#### [Task instructions]
Update the listing below by replacing every "Screen dimensions" with "Viewport size", keeping all other text unchanged. Omit the pictures from your answer.

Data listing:
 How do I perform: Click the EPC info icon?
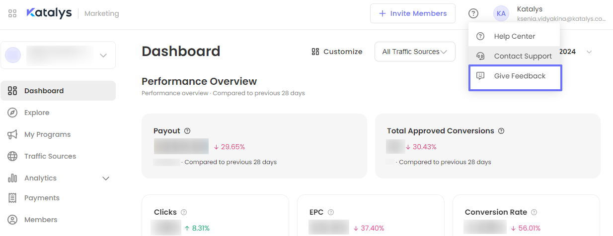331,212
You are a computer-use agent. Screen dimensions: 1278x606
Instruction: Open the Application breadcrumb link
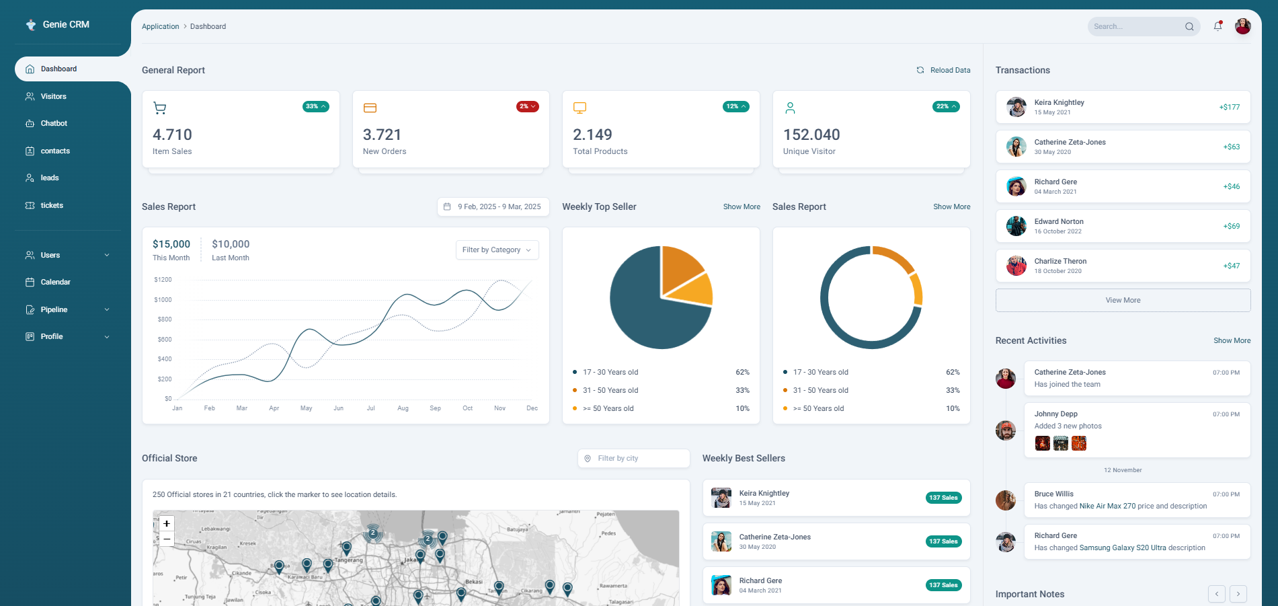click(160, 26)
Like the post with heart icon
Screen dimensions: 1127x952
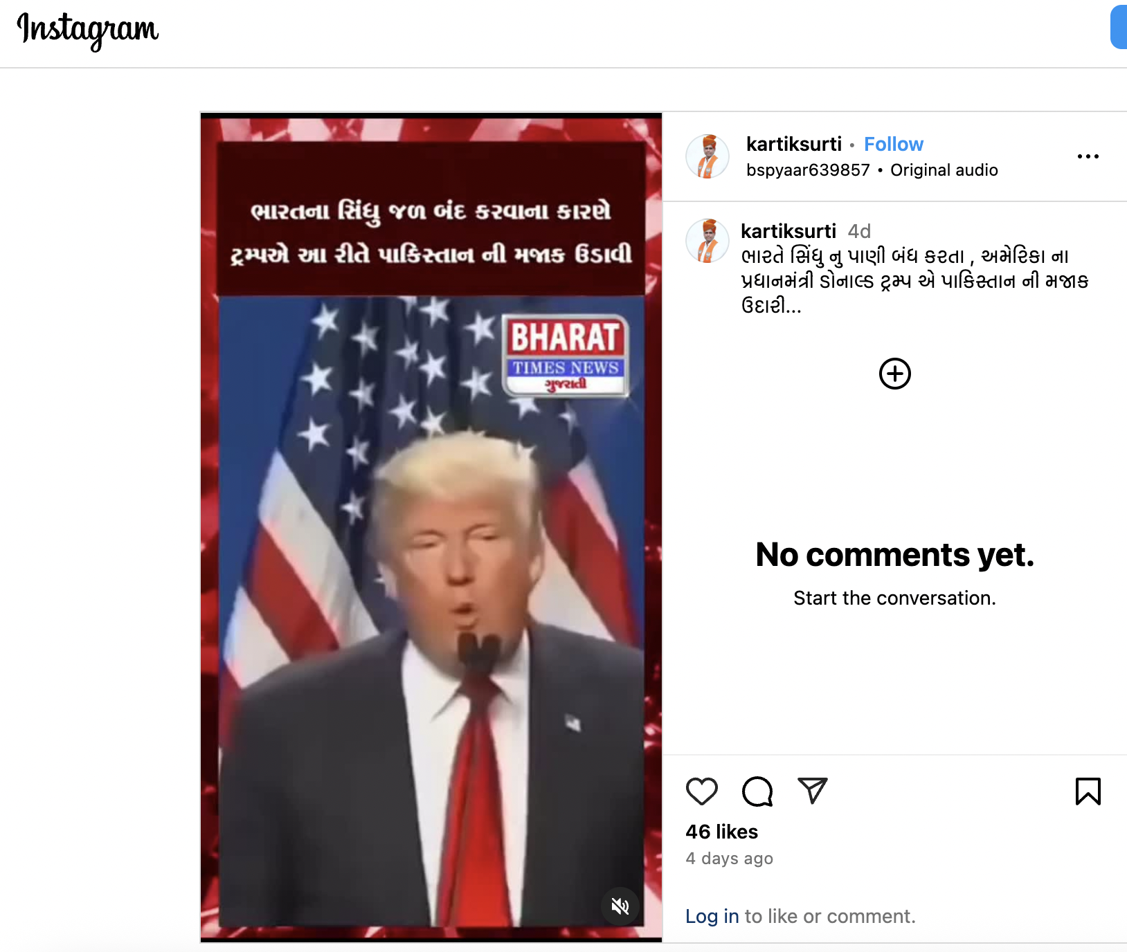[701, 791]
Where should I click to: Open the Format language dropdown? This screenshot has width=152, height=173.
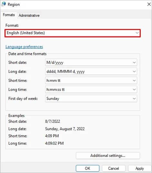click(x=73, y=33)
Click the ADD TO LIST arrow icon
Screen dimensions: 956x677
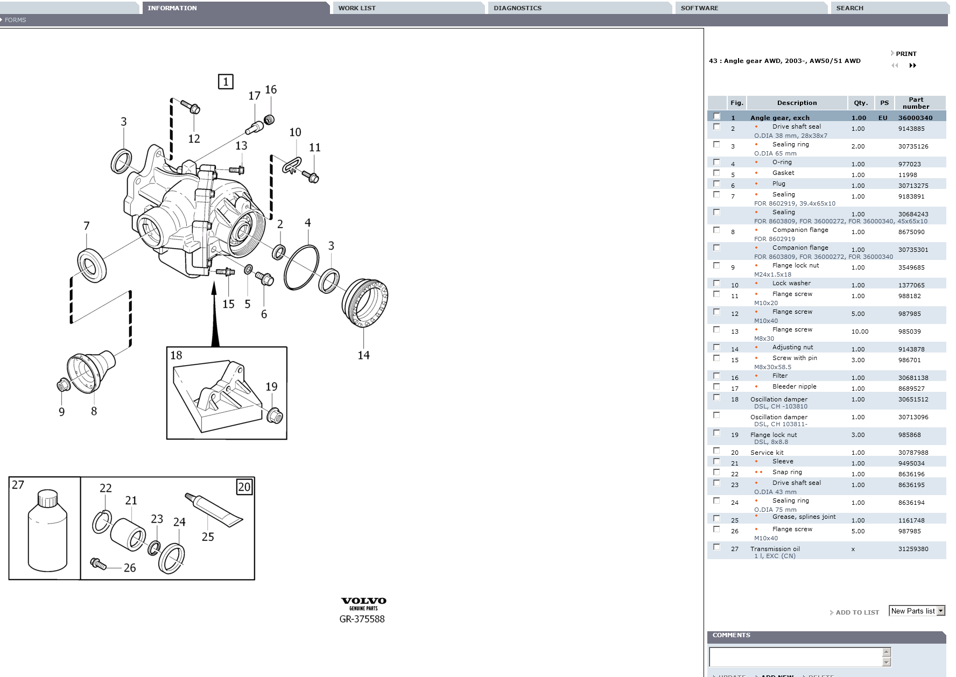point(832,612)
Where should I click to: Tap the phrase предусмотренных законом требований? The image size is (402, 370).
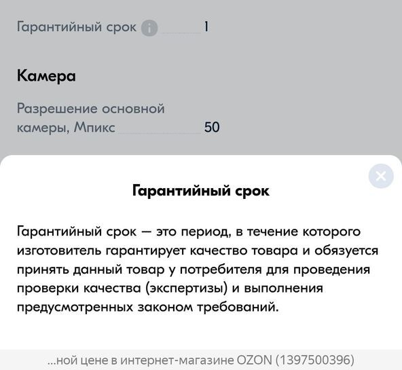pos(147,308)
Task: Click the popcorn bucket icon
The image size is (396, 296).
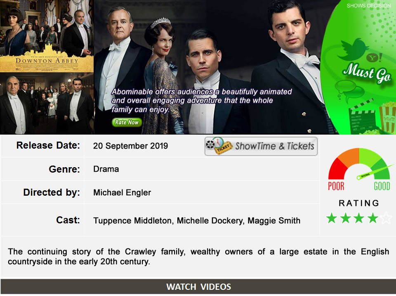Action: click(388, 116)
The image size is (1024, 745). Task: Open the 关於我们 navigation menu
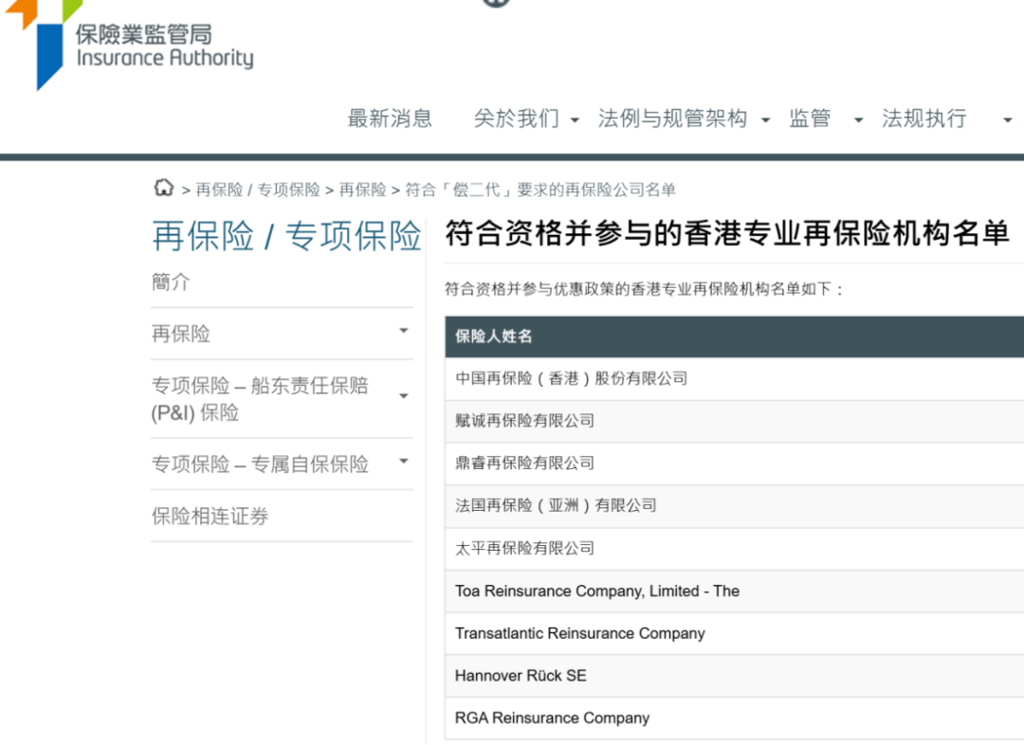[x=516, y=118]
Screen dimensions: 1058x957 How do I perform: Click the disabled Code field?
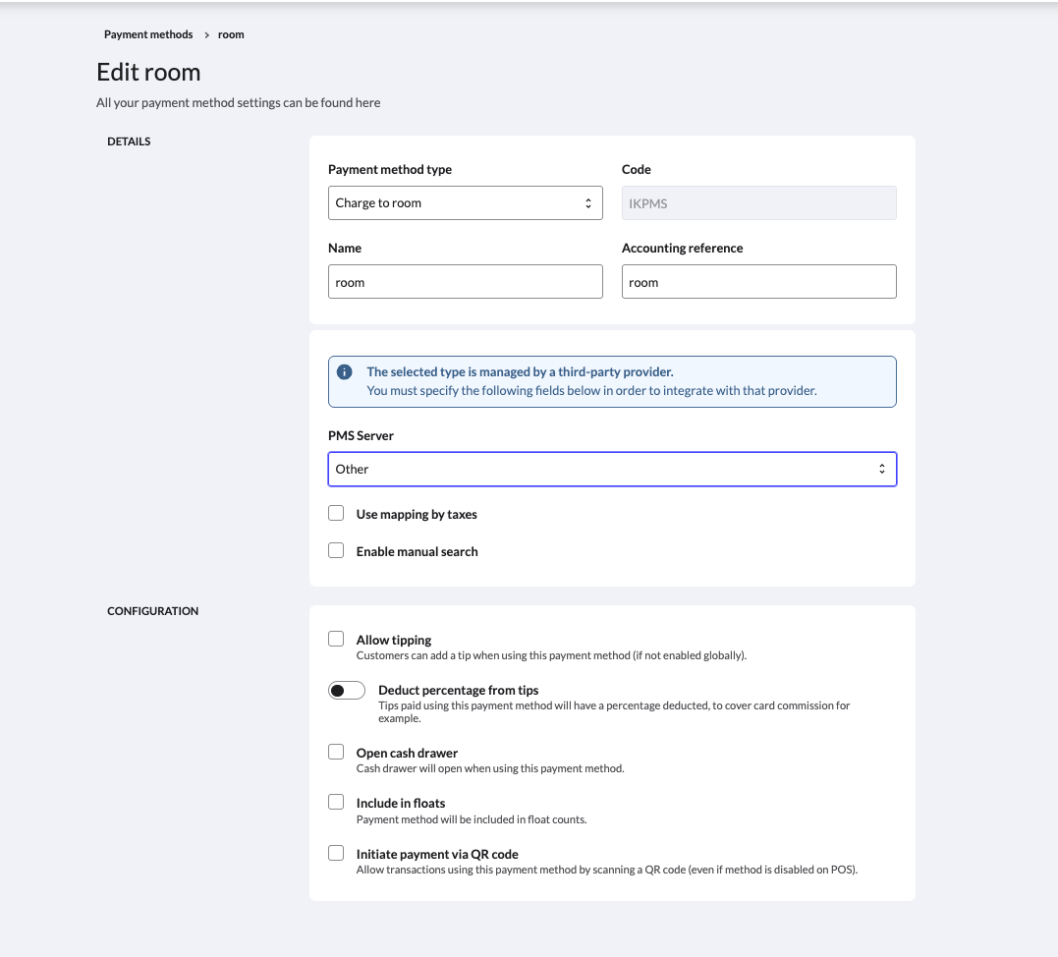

#### [Solution below]
 How do I perform: Click the EPC info icon?
331,212
You are a computer-use agent. Viewport size: 1278x606
Instruction: Open the Application breadcrumb link
click(160, 26)
Like the post with heart icon
Viewport size: 1127x952
[701, 791]
Where should I click to: Open the Format language dropdown? This screenshot has width=152, height=173.
click(x=73, y=33)
Click the ADD TO LIST arrow icon
Viewport size: 956x677
point(832,612)
Where should I click to: Tap the phrase предусмотренных законом требований? The image size is (402, 370).
pos(147,308)
Task: Click the popcorn bucket icon
The image size is (396, 296).
Action: click(388, 116)
The image size is (1024, 745). Task: Open the 关於我们 navigation menu
[x=516, y=118]
Viewport size: 1058x957 How do I perform: Click the disabled Code field?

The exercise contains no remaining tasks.